In To Kill a Mockingbird, how does Boo Radley's history of violence foreshadow his method of protecting jem and scout?To Kill a Mockingbird by...

Boo Radley's "history of violence" is more myth than
reality.  As Miss Maudie tells the children in Chapter 5, the stories about Boo are
"three-fourths colored and one-fourth Stephanie Crawford," meaning they are a
combination of superstition and fantasy.  However, because he has been so repressed in
his home, Boo could possibly have struck out at his father who refused to let him
leave.  After all, such an action is not uncommon for desperate
people.


In his loneliness, Boo has made efforts to be in
communion with the children, if only vicariously as he stealthily watches them.  His
mending of Jem's pants on the night when the children came to the windows in a dare and
Jem tore his pants on the wire fence in flight from Mr.
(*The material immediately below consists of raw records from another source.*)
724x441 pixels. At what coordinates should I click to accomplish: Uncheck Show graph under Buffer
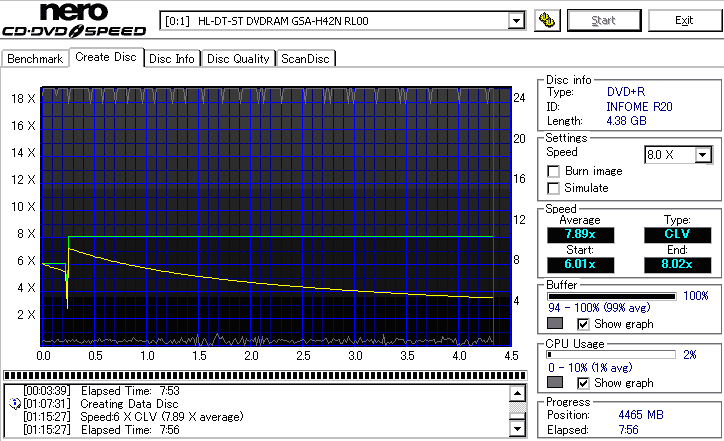tap(583, 324)
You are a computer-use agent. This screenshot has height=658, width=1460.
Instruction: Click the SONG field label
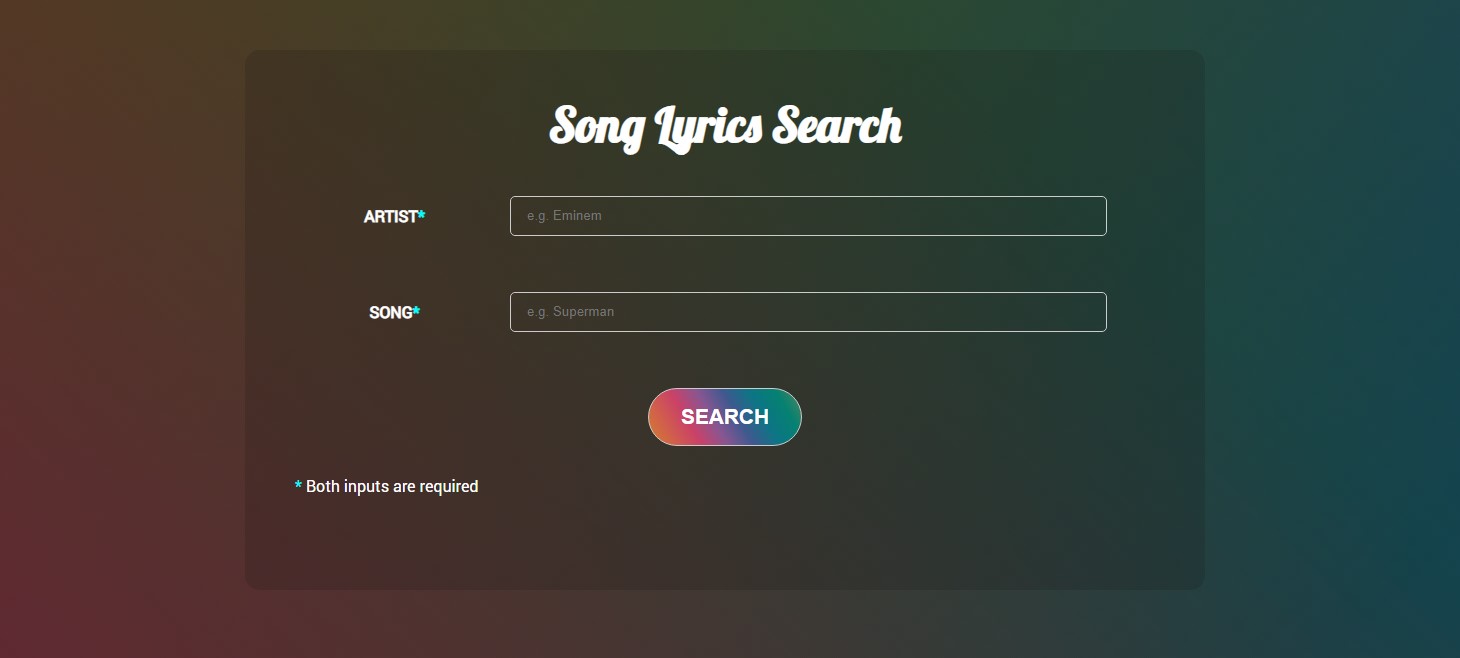click(388, 312)

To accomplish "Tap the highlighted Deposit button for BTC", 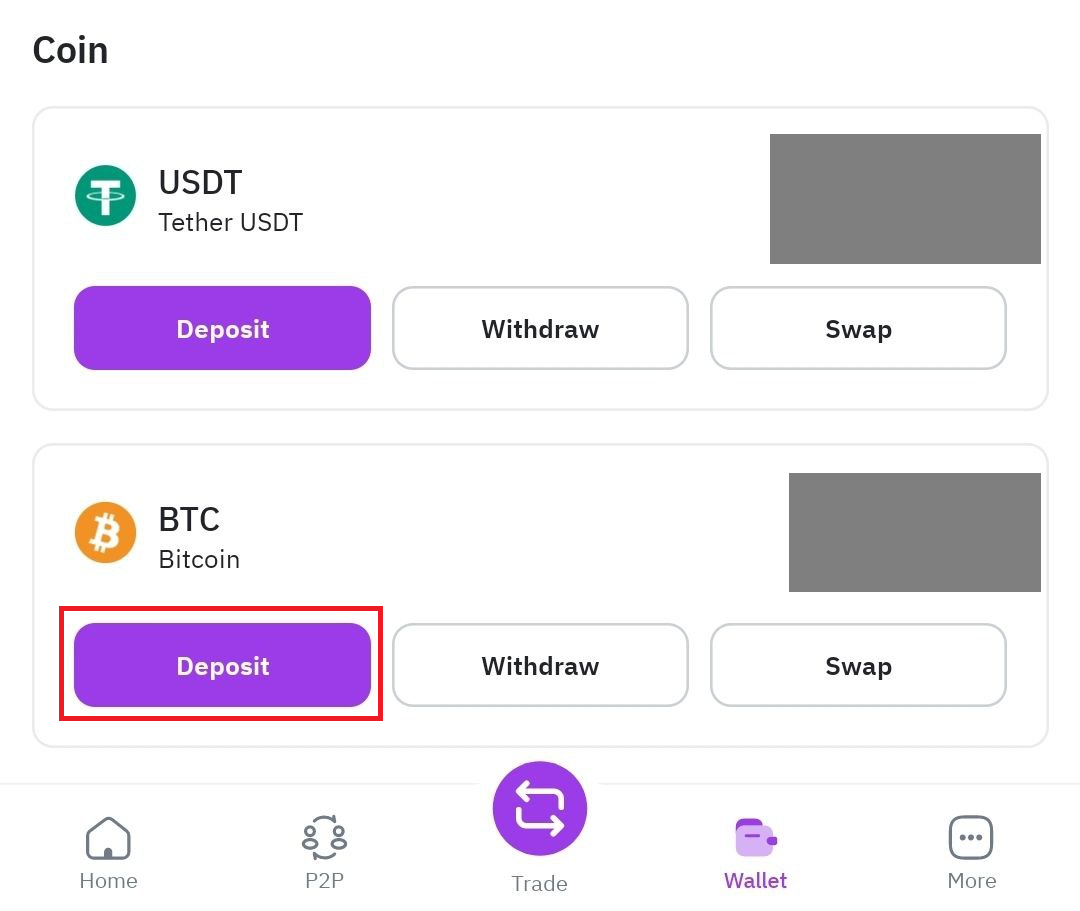I will pyautogui.click(x=221, y=665).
Radley's shotgun, along with his
little gifts hidden in the knothole of the tree all indicate his efforts to establish
friendship as well as the value that some kind of relationship holds for
him.


So, while such a distanced relationship would not mean
much to others, to the isolated Boo, his "friendship" with Jem and Scout is of paramount
value.  When he discovers that the children are threatened by the rapscallion Bob Ewell,
Boo again becomes the desperate person who seeks to protect what he values greatly.  For
a shy recluse like Boo, there can be no efforts to talk Ewell out of his act that would
be effective.  Boo, in his panic and fear for the children that he must commit a
desperate act--he stabs Ewell who is of no value to him whatsoever, while the children
certainly are.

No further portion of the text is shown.